Within the records below, find the line containing "Task: Open the Source". Reproduce it and each line after it exactly, and nothing else.

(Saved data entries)
####################
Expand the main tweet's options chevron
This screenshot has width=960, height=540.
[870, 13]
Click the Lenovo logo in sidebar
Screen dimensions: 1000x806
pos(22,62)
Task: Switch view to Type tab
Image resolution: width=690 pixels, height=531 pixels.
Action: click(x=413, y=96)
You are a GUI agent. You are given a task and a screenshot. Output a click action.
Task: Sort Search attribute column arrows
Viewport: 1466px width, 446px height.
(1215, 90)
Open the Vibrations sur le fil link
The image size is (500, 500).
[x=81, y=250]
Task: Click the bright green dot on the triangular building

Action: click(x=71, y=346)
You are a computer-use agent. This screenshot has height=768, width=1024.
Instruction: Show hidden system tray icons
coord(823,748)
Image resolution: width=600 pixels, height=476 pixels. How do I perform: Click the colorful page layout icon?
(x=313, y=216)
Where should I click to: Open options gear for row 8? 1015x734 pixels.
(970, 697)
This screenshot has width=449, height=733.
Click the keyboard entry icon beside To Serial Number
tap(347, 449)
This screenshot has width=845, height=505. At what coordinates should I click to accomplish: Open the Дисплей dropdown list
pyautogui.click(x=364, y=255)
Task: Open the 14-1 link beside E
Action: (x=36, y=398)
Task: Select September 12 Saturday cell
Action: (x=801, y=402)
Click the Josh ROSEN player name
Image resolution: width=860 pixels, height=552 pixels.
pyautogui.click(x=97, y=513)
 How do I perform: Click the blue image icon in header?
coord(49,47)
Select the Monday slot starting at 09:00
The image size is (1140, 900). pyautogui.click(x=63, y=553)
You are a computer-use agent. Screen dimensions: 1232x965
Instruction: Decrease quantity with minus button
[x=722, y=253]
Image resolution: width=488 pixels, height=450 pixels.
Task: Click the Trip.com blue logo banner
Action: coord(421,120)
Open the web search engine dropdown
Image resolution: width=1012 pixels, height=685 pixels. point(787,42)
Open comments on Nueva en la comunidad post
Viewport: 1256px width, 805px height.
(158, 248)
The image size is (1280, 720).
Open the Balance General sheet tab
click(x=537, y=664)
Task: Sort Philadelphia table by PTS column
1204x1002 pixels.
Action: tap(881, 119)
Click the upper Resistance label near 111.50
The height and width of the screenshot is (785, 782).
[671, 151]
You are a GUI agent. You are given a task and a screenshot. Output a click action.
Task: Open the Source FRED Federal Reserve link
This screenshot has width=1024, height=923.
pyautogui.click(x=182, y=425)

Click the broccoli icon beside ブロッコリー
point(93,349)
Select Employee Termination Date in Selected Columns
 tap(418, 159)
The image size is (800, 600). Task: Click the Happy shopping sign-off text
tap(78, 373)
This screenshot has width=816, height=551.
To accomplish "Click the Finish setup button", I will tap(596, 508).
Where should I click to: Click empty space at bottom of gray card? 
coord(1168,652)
####################
## [ANSWER TO THE PROBLEM]
Task: Open the Source FRED Federal Reserve link
This screenshot has width=1024, height=923.
pyautogui.click(x=182, y=425)

Click the broccoli icon beside ブロッコリー
point(93,349)
Select Employee Termination Date in Selected Columns
 tap(418, 159)
The image size is (800, 600). Task: Click the Happy shopping sign-off text
tap(78, 373)
This screenshot has width=816, height=551.
To accomplish "Click the Finish setup button", I will tap(596, 508).
Where should I click to: Click empty space at bottom of gray card? 
coord(1168,652)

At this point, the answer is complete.